Anya’s primary symptoms were headache, dizziness, nausea, and fatigue. She would wake up with a headache, go to bed with a headache, and would rarely leave her room if she didn’t have to. Even walking up and down the stairs was a challenge at times. These symptoms only worsened when Anya sustained back-to-back concussions in August of 2019—concussions number two and three. “After all of my concussions, I had the same debilitating symptoms that never seemed to go away,” Anya says.
In August of 2019, Anya was preparing for her collegiate soccer career at Carlow University in Pittsburgh. During a summer league game, she fell and hit her head on the ground, and only two days later, at goalie training camp, she bumped heads with another player. UPMC Sports Medicine athletic trainers at Carlow University facilitate the ImPACT® baseline concussion test to all student athletes prior to their athletic seasons.
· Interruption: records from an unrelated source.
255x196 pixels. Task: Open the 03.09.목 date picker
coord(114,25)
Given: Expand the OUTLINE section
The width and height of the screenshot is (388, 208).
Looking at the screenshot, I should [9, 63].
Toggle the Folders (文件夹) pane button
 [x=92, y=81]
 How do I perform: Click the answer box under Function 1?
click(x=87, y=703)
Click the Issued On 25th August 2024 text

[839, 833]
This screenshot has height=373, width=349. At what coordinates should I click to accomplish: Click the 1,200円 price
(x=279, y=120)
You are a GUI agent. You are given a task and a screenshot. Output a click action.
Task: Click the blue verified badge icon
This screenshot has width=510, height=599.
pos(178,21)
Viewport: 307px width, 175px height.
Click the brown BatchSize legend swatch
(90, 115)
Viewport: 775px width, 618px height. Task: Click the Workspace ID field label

This initial test helps gauge whether an athlete has sustained a concussion when they retake the test after receiving a hit to the head by comparing it to the baseline. “When I spoke to the athletic trainers about recently having a concussion, they told me about UPMC and the concussion program there,” Anya says.
In a matter of days, Anya was at the UPMC Freddie Fu Sports Medicine Center in Pittsburgh’s South Side being evaluated by Michael “Micky” Collins, PhD, clinical and executive director of the UPMC Sports Medicine Concussion Program, and Sabrina Jennings, PhD, a postdoctoral fellow there. “The level of care was phenomenal,” Anya shares. “They seemed to have so much experience treating concussions and any kind of sports injury.” Drs. Collins and Jennings evaluated Anya’s condition, diagnosed her with a vestibular concussion, and created an active treatment plan to help her recover. A vestibular concussion is one that affects the vestibular system, the body’s balance center, which affects one’s ability to interpret motion, coordinate head and eye movements, and stabilize vision upon head movement—exactly the symptoms that Anya had expressed to the doctors. Her treatment would include vestibular and exertional therapy. “I was shocked to learn that there are six types of concussions,” Anya says. “[The doctors] explained every exercise to me during the diagnosis and treatment, and it all made sense.”
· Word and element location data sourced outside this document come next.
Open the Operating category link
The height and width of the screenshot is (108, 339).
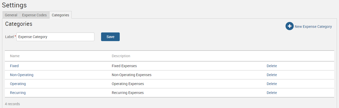pyautogui.click(x=18, y=84)
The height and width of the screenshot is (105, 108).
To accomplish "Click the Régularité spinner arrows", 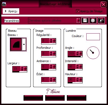I will point(51,41).
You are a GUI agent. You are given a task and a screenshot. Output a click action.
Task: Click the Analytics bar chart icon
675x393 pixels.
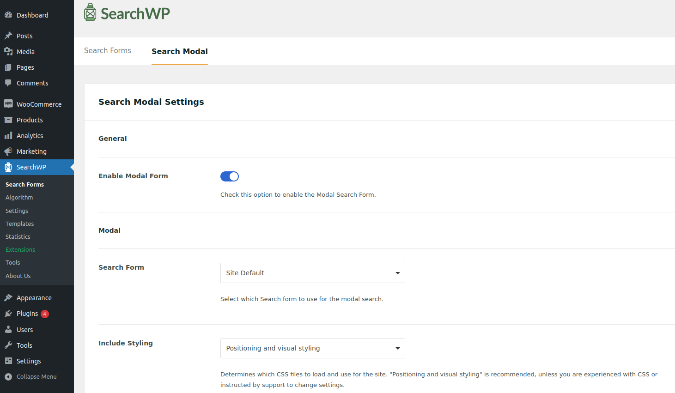tap(8, 136)
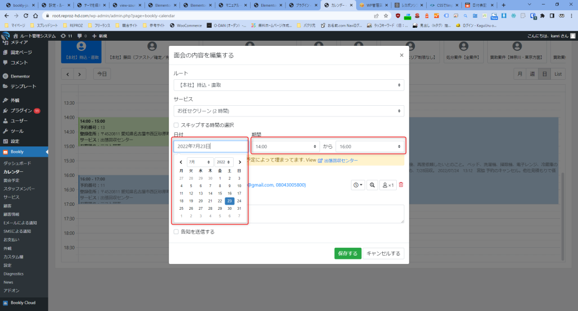Advance datepicker to next month
The width and height of the screenshot is (578, 311).
click(240, 162)
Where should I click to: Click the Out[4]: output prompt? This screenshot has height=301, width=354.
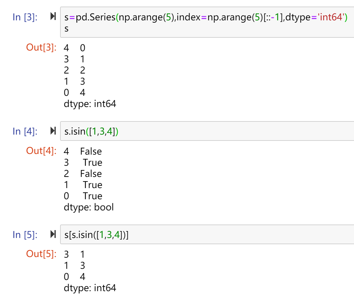point(41,151)
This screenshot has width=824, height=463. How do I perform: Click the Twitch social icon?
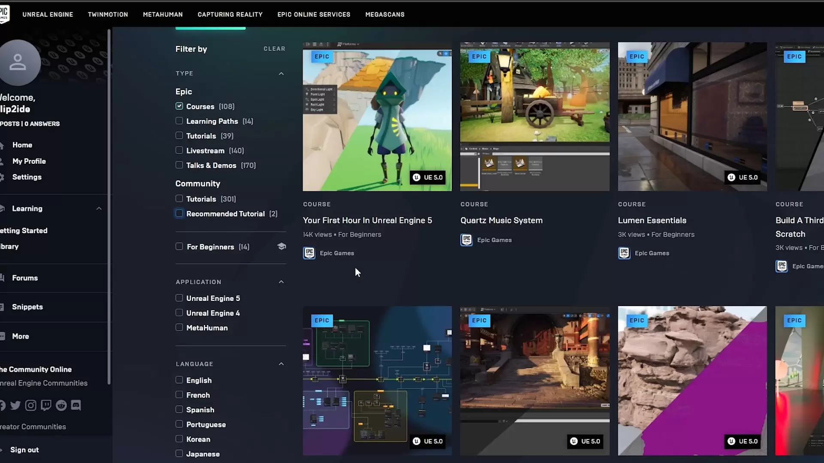pos(46,405)
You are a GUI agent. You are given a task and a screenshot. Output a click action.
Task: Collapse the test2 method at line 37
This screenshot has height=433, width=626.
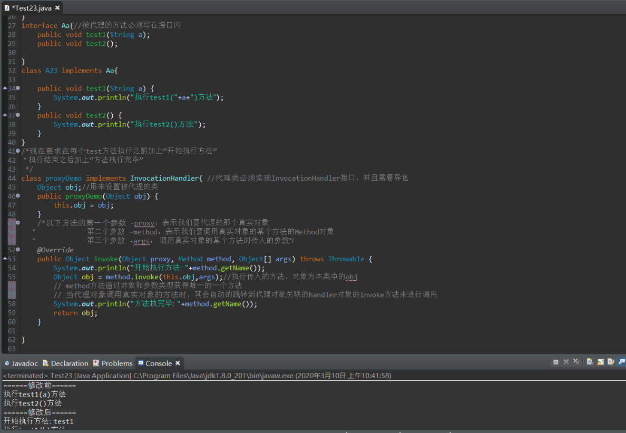tap(18, 115)
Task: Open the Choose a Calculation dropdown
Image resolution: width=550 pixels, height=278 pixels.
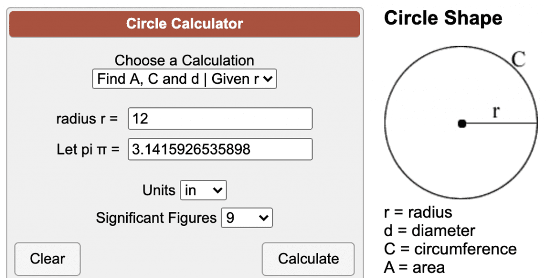Action: pyautogui.click(x=184, y=79)
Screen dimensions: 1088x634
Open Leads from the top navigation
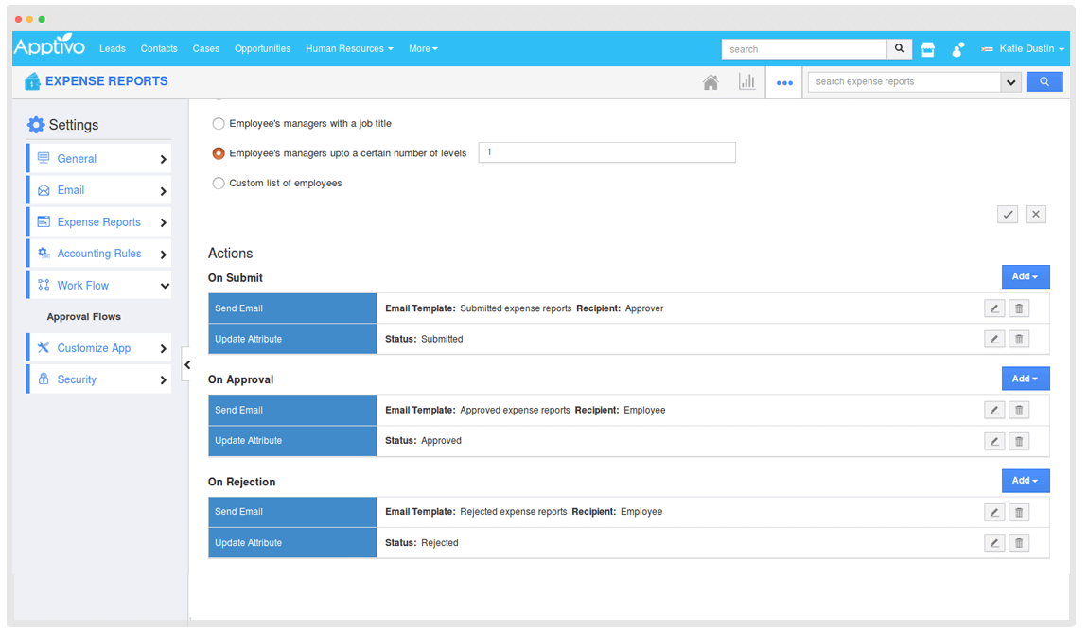coord(113,49)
From beginning to end, Anya received treatment at the UPMC Sports Medicine Concussion Program for about one month. But even after one week, both the doctors and Anya were seeing significant improvement. Contrary to her prior treatment plans, UPMC’s approach included active exercises that helped to desensitize Anya’s symptoms. Rather than avoiding crowds, sunlight, and physical activity, Anya was to intentionally place herself in those situations, as it was the only way that her brain could adjust. She shared that Drs. Collins and Jennings had her run on a treadmill, exercise with a medicine ball, and practice many other exercises that involved movement and balance—making for an active recovery. “Before I came to UPMC, I would wake up and go to sleep with a headache, but after a week of doing these exercises…no more headaches,” Anya exclaims. “I was surprised by how quickly I was recovering. After just one week I was seeing great improvement—I could go out in public, hang out with friends, and be my active self again. I feel more myself now than I did before.” Anya was cleared in September of 2019 and is back to doing what she loves, playing symptom-free as a goalie for Carlow University Women’s Soccer.